Топоним второй. Ultima Thule

 

«Жизнь подносила огромные дули / с наваром. / Вот ты доехал до Ultima Thule / со своим самоваром»… Поколение Льва Лосева с детских лет, кажется, то и дело ездило на край света и возвращалось оттуда домой или в места, ставшие домом. Обычная советская жизнь – от эвакуации до эмиграции, с большим или меньшим разнообразием.

В «лимбаховском» издании есть замечательная фотография – шестидесятый год, охотящийся Лосев на зимнем острове Сахалин, куда он попал после ленинградского филфака. Вот он, опустившись на одно колено, с ружьем в руке, сквозь добротные свои очки присматривается к снегу, к следам какого-то зверя. Фотография многое выявляет в характере поэта. Стихи и охота – всегда мужские занятия, а у лосевских сверстников, детей войны, так уж точно. Форма свободы, метафизически говоря. Война, лирика, охота, путешествия и возвращения, желание свободы – что еще есть главное у нас, в отечественном бытовании? «„Земля же / была безвидна и пуста”. / В вышеописанном пейзаже / родные узнаю места», мгновенно запоминающийся автоэпиграф с цитатой из Библии к сборнику Лосева «Тайный советник». Нет, начальная пустота заполнилась, пусть и не так, как Богу было угодно. А уж нам и подавно...

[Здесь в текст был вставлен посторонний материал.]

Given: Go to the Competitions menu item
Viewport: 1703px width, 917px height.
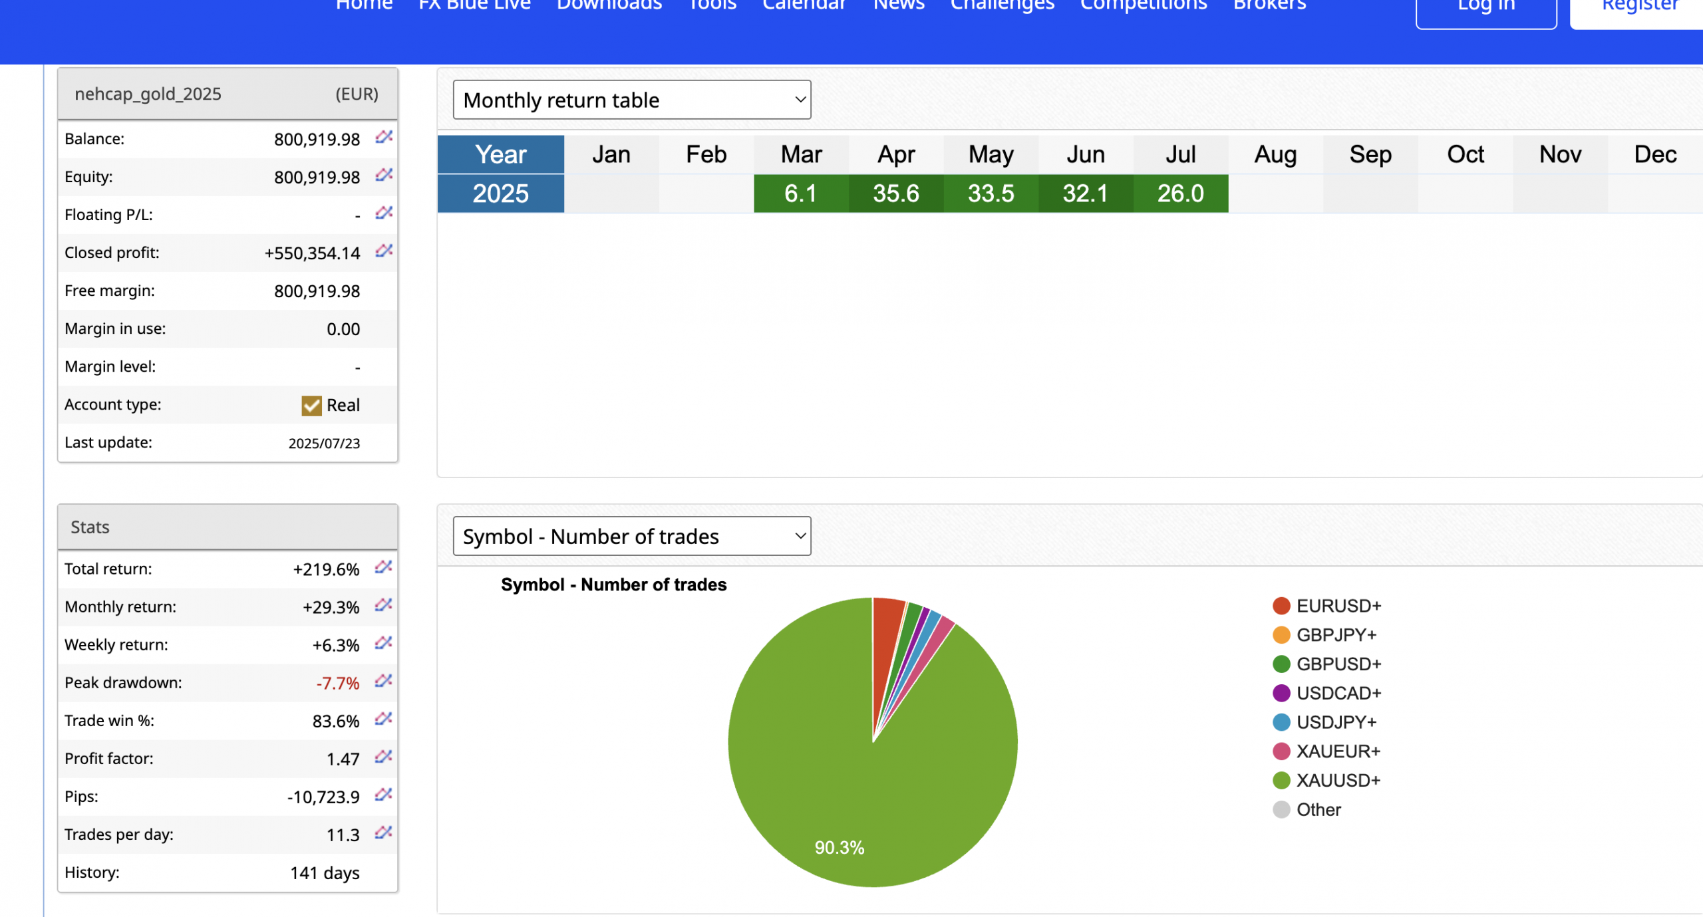Looking at the screenshot, I should pyautogui.click(x=1143, y=5).
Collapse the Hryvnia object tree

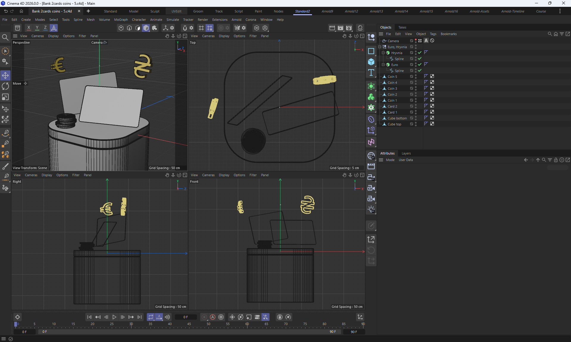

Но зато мы хорошо знаем, что такое край света, Ultima Thule. Это место, далекое от дома. Даже так: немыслимо далекое. Предельное. Например, остров Сахалин.

И язык там не домашний. Немыслимо чужой, почти как у того солдатика в «Валерике».

В чужом языке «слова напоминают вой».

 

                                                   Мне 22. Сугроб до крыши.

                                                   «Рагу с козлятины» в меню.

                                                   Рабкор, страдающий от грыжи,

                                                   забывший застегнуть мотню,

                                                   ко мне стучит сто раз на дню.

 

                                                   Он говорит: «На Мехзаводе

                                                   станки захламили хоздвор.

                                                   Станки нуждаются в заботе.

                                                   Здесь нужен крупный разговор».

                                                   Он – раб. В глазах его укор.

 

                                                   Потом придет фиксатый Вова

                                                   с бутылью «Спирта питьевого»,

                                                   срок за убийство, щас прораб.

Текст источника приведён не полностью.